Communication and Discipline   ›   Preserving the parent-teen relationship

A strong parent-teen relationship does not happen overnight; it develops over time through love and trust. If you would like to strengthen your relationship with your teen, read on to learn some basic principles that make a good starting point.

Many parents think they have to do a lot with their teens to cultivate a relationship. When our children are little, we stimulate them in a thousand and one ways, when they get older, we shower them with gifts and take part in awesome activities. All this is great fun, and no doubt pleases the child. These are means of instant gratification and give parents the tangible proof that they are meeting their children’s needs. However, to build a relationship with a child, simple things often suffice. What matters is accepting them for who they are, trusting them, and meeting their basic needs.

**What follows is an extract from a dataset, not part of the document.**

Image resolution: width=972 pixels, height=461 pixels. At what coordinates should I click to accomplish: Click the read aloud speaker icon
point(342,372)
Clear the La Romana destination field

The relationships we create with our children need to be maintained throughout their development, which can be challenging. As long as there is a relationship, there is hope that a child will look to their parents to get what they need and trust them enough to turn to them if they are having a hard time.


Accept Their Feelings

For example, instead of telling them they shouldn’t cry, tell them that you understand their pain and give them a hug. You can also help them reflect by asking what they plan on doing and encouraging them in the solution they decide on.


Give Them Space to Express Themselves

You may be quick to tell them what to do. To foster a good relationship with your teen, you can also choose to ask them how they dealt with the situation or what they could have done instead and validate the choices that worked for them. You can praise them for having spoken to you and encourage them to do so again if they need to.


Balance Rules and Trust

This means letting them make mistakes sometimes! You can choose not to voice your opinion on their choices every time they speak about it in front of you, and try to avoid lecturing. It’s challenging to offer a reassuring presence that is free of judgment and open to what your teen might say. Before getting carried away or asking intrusive questions, think about what is important in your relationship with them. Before lecturing, ask questions that will help your teen get to the point you are trying to make themselves. Increasingly give them more trust and responsibility. Of course, our kids won’t do exactly what we would do. They do things in their own way, based on their own personality, choices, and aspirations. Parents need to be available to help, welcome, encourage, and guide their teens.


Have Realistic Expectations

A child or teen thinks and acts differently from an adult. It’s normal that they don’t understand all the consequences of their decisions, don’t clean up after themselves without being asked, and resent not being able to do whatever they want. It can often be easier to lay down a few rules and consequences rather than expect them to do or understand everything on their own.


Keep Having a Good Time Together

Keeping the parent-child relationship alive during adolescence can be challenging. Teenagers don’t need us to be around as much, it’s normal for them to go out often or stay shut in their rooms. Instead of telling your teen that they shouldn’t stay cooped up, why not offer to take them out for a meal, suggest a sport, or propose watching a movie together and having a chat afterward?